Рябинкин, ударив по ногам прикладом, свалил Утехина на снег, сказал злобно:
— Чего вскочил, убьют!
— Так я же попал, вы видели! — радостно воскликнул Утехин.
— Ну, значит, медаль тебе за это, — пошутил Рябинкин.
— Ну что вы, — смутился Утехин. — У меня нечаянно получилось. Даже до сих пор не верится.
Утехин испытывал безграничную доверчивость ко всем без исключения. Ему казалось, что людям интересно в важно знать, что он думает, чувствует. Он был простодушно откровенен, не считая это стыдным, запретным.
— Знаете, товарищ Рябинкин, чего я придумал? — говорил Утехин, улыбаясь. — Когда вы меня в боевое охранение посылаете, я сам с собой занимаюсь.
— То есть как это «занимаюсь»?
— Одному плохо. Видеть нечего, темнота. На слух только их караулишь. Ну, я учебники вспоминаю, которые в школе перед экзаменом вызубривал. И знаете, хорошо отвлекает.
Когда однажды бойцы после тяжелых потерь обсуждали обстоятельства боя, Утехин вдруг объявил, обводя всех сияющим взглядом:
— А знаете, я уверен, что меня не убьют. Ну как это так, чтобы меня совсем не было! Конечно, ранить могут, это я допускаю. Но убитым я себя представить не могу никак.
— Ты что, чокнутый?
Утехин упорствовал:
— Но ведь бывают люди счастливые во всем. Почему я не могу быть таким? Ну почему?
— Забалованный ты, вот чего!
— Почему же?
— Да разве о смерти можно так рассуждать?
— А чего перед ней унижаться?
— То-то ты сахар в бою сосешь, как младенец.
— Сахар действует успокаивающе на нервную систему. Ведь я некурящий. Спросил воодушевленно: — А вы заметили, товарищи, после сильной бомбежки обязательно хочется отлить? У меня это всегда так…
Как-то во время боя, когда подразделение, покинув окопы, медленно, ползком передвигалось цепью по открытой местности, в терпеливом ожидании того, чтобы своя артиллерия, бьющая сейчас по глубине немецкого расположения, перенесла огонь по его переднему краю и что тогда можно будет совершить бросок, опасаясь только ослабленных на излете ударов осколков своих же снарядов, Утехин сказал Рябинкину:
— Одолжите, пожалуйста, обойму, а то я свои уже все расстрелял.
Уже в самой такой просьбе содержалось какое-то бесстыдство.
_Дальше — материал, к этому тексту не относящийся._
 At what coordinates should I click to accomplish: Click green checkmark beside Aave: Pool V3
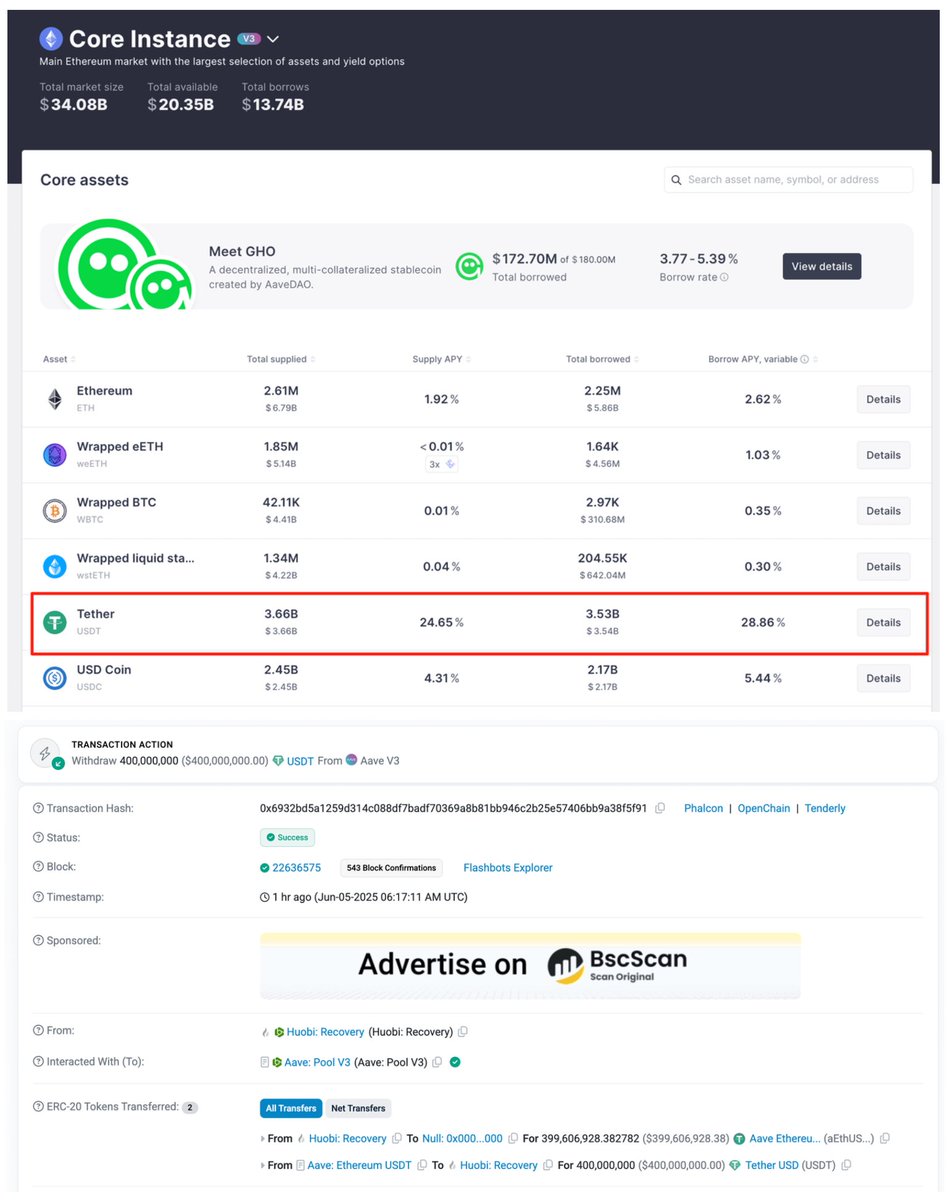(x=455, y=1062)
Каждый боец знал: случается, что последний сбереженный патрон спасает тебе жизнь. И если «одалживали» кому патроны, даже, бывало, из магазина винтовки, то тому, кто назначал себе в одиночку добраться до вражеской пулеметной точки. Бывало, раненые, ослабевшие бойцы окликали соседа, чтобы тот прихватил их неизрасходованные патроны, оставляя для себя лично на всякий возможный случай в магазине винтовки только два-три патрона. Брали и у погибших. Это был солдатский обычай, суровый, разумный, расчетливый.